Why I’m Ditching Apps and Returning to Print (Mostly)

I'm going old school, and it's all because of cooking magazines. Explanation in a moment.

Why I’m Ditching Apps and Returning to Print (Mostly)
Timothy A Clary | AFP | Getty Images

Newsweek said this week it is ditching the print version of its magazine and shifting entirely to a digital version. It's been publishing the magazine for 80 years. (Read More:Stop the Presses: Newsweek Losing Print Edition.)

Yet after little more than a year of going entirely digital, I'm returning to print. As much as I can these days, anyway.

The reason? I'm not reading as much as I want to or used to.

When I first bought an Pad and checked out a few early digital versions of magazines it all seemed so clear: Stop killing trees Sullivan, end the clutter of recyclables and welcome in the twenty-first century.

Over the next year I let most all of my print subscriptions expire and moved almost entirely online. I felt hip and just a tad environmentally smug, with the promise of a constant flow of cool stuff right at my fingertips.

What's been good for the environment, though, has been bad for my brain and possibly my wallet. I've recently realized I'm consuming far less from my favorite publications, even while buying more. While a constant flow of information is at my fingertips, all my favorite magazines and one-off impulse buys are now buried inside apps on the cluttered real estate of my iPad and I'm simply forgetting they're there. While I am reading more random articles through apps such as Zite and Longform, the bigger topics I'm interested in are getting lost. (Read More: Here's What Microsoft's Tablet Has That Apple's iPad Doesn't.)

Back to the cooking mags.

I love to cook. While not very good at it, I subscribed to most cooking magazines because I wanted to get better, check out new restaurants and pretend I'm sophisticated. Earlier this week, I stumbled upon the latest print issue of one, dug in, ripped out some recipes to make my family suffer through, and thoroughly enjoyed the experience.

Then I remembered that another cooking magazine I once enjoyed, Gourmet, had moved to an entirely app-based version and that, despite having spent some money on its digital mini-versions, I hadn't even bothered to restore the app when I was forced to restore the factory settings on my iPad months ago.

Logging back into my Zinio magazine app, I also discovered there were a number of publications I had purchased but never even bothered to download, much less read. On the Apple newsstand app it was much the same, as I had bought some one-off magazines I wouldn't normally buy, read a few digital pages and then let them drift off into the publishing ether once I turned off the device. (Read More: How Much For a Mini iPad?)

Yes, my wasted money is my own fault for not digging deeper into the real estate of the iPad screen. But in my defense, a half-inch app just doesn't have the same attraction as a giant glossy picture of a dripping grilled cheese sandwich on a magazine cover. The cheesy goodness will win out over an iPad 'on' switch every time.
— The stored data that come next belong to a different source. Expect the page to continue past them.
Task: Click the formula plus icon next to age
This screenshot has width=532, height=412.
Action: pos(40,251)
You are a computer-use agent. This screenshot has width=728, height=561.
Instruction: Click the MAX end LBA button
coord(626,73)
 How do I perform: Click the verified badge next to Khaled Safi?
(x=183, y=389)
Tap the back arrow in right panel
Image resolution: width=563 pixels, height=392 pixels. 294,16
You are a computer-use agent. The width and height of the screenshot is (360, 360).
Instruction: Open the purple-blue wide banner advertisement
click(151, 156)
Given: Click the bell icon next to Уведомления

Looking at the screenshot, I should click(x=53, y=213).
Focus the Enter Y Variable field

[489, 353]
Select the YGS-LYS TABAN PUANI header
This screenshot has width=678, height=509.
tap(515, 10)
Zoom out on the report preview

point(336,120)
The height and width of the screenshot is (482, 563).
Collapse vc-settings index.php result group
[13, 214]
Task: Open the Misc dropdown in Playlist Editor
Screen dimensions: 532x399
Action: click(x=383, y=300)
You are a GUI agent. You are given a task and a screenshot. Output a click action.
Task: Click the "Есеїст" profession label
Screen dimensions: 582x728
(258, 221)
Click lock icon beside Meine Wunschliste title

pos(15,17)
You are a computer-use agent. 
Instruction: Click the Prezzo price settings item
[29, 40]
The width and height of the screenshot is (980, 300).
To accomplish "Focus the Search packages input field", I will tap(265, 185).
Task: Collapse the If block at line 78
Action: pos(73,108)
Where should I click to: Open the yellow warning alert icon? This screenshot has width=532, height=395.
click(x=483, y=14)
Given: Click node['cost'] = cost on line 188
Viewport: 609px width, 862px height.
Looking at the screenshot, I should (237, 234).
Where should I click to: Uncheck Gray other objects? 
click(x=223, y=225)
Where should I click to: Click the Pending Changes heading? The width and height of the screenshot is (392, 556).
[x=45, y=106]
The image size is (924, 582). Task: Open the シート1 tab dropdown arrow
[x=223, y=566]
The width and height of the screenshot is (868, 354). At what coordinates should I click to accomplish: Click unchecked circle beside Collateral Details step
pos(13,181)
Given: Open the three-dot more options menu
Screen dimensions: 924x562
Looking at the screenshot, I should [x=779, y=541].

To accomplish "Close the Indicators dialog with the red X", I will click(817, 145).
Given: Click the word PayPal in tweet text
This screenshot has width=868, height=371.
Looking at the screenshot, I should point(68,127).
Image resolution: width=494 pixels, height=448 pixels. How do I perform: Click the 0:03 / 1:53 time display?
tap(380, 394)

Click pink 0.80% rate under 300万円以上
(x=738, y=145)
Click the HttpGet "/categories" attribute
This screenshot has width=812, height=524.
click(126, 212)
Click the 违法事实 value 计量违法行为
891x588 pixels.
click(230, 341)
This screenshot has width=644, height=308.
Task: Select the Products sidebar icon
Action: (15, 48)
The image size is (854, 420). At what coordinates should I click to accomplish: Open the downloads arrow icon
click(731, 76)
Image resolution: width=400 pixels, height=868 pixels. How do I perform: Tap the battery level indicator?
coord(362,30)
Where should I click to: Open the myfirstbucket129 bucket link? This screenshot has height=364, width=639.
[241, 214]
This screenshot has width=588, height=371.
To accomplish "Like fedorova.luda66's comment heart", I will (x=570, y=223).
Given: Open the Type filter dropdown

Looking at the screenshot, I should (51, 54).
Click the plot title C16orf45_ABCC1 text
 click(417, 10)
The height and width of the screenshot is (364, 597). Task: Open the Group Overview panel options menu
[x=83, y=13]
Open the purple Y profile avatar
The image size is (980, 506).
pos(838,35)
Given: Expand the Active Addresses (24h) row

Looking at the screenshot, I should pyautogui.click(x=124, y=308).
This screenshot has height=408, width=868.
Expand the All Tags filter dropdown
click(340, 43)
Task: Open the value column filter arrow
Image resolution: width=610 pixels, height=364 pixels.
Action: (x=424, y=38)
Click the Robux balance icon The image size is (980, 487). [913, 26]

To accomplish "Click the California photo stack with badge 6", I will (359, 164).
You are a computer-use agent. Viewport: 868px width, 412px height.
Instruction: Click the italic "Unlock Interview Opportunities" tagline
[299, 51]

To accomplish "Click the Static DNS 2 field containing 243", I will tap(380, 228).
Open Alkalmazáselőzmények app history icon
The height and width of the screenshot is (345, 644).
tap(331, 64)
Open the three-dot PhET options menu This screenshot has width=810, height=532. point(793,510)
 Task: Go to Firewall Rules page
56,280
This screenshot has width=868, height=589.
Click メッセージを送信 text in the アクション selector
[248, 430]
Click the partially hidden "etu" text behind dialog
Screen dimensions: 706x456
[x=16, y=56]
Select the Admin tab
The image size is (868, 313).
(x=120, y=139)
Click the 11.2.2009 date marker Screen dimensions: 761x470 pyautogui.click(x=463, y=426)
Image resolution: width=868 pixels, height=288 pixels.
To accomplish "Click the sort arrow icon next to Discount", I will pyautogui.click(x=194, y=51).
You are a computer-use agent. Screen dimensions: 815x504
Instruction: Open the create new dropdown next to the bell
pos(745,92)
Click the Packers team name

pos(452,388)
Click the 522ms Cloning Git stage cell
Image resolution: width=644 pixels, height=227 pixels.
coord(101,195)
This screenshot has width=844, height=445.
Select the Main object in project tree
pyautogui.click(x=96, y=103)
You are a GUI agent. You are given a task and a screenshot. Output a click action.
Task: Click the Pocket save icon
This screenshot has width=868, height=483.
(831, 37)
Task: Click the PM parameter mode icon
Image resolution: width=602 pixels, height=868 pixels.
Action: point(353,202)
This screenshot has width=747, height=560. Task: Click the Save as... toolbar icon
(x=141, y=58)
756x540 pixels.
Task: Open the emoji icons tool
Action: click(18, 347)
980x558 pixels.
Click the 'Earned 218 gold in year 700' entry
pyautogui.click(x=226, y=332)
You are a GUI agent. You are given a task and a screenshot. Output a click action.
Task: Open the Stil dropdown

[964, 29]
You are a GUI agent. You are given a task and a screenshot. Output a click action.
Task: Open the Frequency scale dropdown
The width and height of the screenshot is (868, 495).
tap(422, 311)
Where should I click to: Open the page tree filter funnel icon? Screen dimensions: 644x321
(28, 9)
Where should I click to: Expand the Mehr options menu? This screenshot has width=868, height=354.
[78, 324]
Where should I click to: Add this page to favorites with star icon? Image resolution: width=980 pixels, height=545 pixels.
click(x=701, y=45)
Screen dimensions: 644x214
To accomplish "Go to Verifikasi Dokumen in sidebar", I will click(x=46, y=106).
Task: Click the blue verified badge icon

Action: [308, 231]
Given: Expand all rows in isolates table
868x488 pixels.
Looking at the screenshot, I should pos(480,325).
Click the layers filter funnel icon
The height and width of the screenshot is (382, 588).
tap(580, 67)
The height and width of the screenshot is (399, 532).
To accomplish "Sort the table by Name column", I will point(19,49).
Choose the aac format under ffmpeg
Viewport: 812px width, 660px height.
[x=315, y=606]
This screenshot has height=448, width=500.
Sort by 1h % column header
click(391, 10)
Magazines on tablets are beautiful things. The embedded videos, links, and other goodies only digital can provide add to the overall reading experience. But to improve a reading experience there must first be a reading experience.

Maybe I'm a sucker for shiny pictures.

Maybe I'm too lazy for not digging deeper into the apps.

Maybe I just hate trees.

Either way, I'll be giving the post office more much-needed business as I renew the old school print versions of about 10 magazines over the next few weeks.